Seit 1999 stand der Denkmaltag erstmals unter einem Motto. Ziel der Schwerpunktthemen ist es, den regionalen und lokalen Veranstaltern immer wieder neue Impulse und Anregungen für den Tag des offenen Denkmals zu geben. Rund die Hälfte aller Veranstaltungen 2011 steht unter dem diesjährigen Motto “Romantik, Realismus, Revolution – Das 19. Jahrhundert”. Damit widmet sich der Denkmaltag einer der stilistisch vielseitigsten und an technischen Neuerungen reichsten Epoche der Bau- und Kunstgeschichte. Politisch wie gesellschaftlich war das 19. Jahrhundert von Umbrüchen geprägt: Durch die napoleonischen Kriege und den Rheinbund wurde das Heilige Römische Reich Deutscher Nation handlungsunfähig und erlosch. Napoleons Einfall, die Neuordnung Europas im Wiener Kongress 1815 und die Reichsgründung 1871 brachten weit reichende strukturelle Veränderungen mit sich. Wirtschaftliche Blüte, verbesserte Reisewege und Transportmittel machten das Reisen im 19. Jahrhundert vielen Künstlern und Wissenschaftlern möglich. Ideen und Stile wurden neu miteinander kombiniert und über die Landesgrenzen hinaus ausgetauscht. Die wissenschaftliche Beschäftigung mit der eigenen Geschichte sowie deren romantische Verklärung führten in Architektur und bildender Kunst zu einer Rückbesinnung auf die Formensprache der Vergangenheit: Von der Kunst der Antike bis zum Barock wurden die unterschiedlichen Elemente miteinander verbunden und quasi neue Stile entwickelt. Die Beschäftigung nicht nur mit der klassischen Antike, sondern insbesondere mit den regionalen archäologischen Hinterlassenschaften war gleichzeitig die Geburtsstunde der modernen Archäologie. Die Industrialisierung und die damit verbundene Landflucht verursachten tiefgreifende Veränderungen in der Baukultur der Städte.

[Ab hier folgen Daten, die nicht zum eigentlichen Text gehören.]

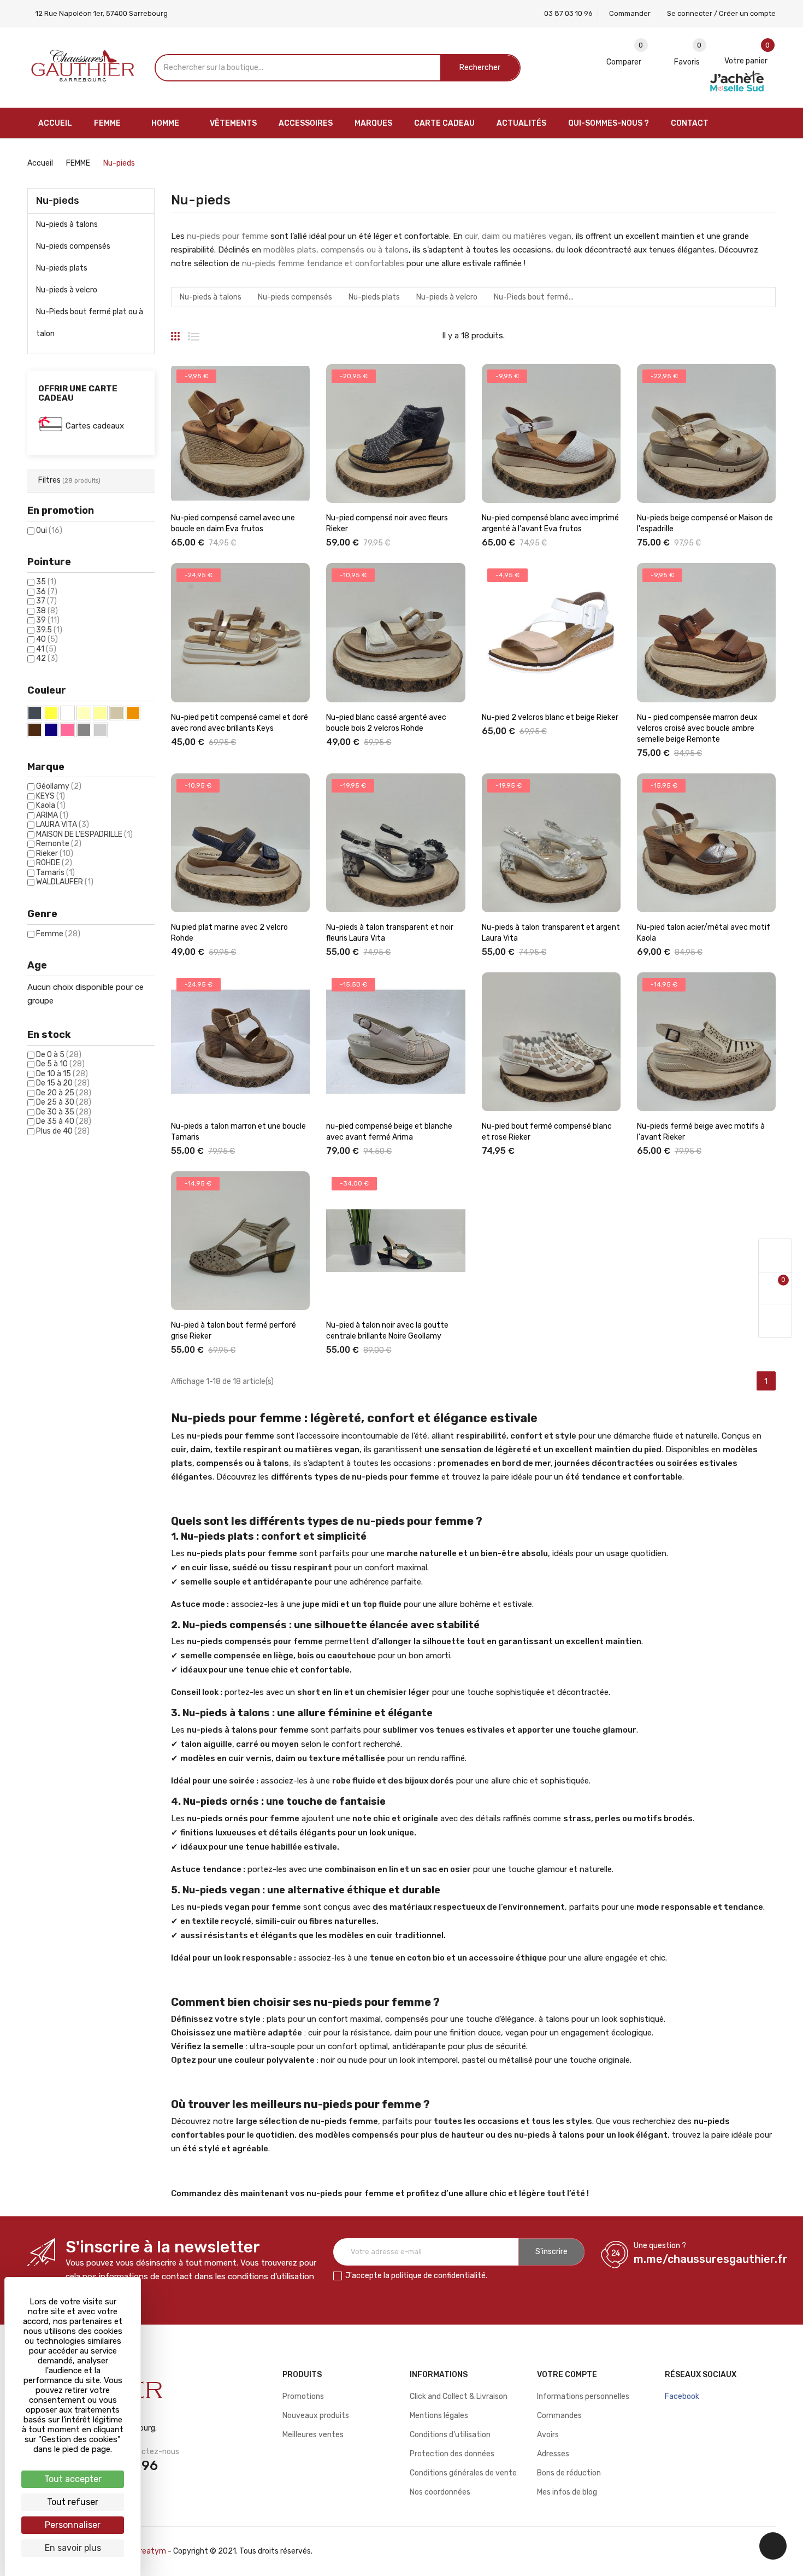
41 (46, 649)
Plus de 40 (63, 1131)
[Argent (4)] (100, 730)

Im Folgenden möchten wir Ihnen eine Auswahl der Veranstaltungen zum Tag des offenen Denkmals entlang der Burgenstraße vorstellen. Mehr

Informationen über den bundesweiten Tag des offenen Denkmals mit vielen Hintergründen und dem vollständigen Programm gibt es unter www.tag-des-offenen-denkmals.de.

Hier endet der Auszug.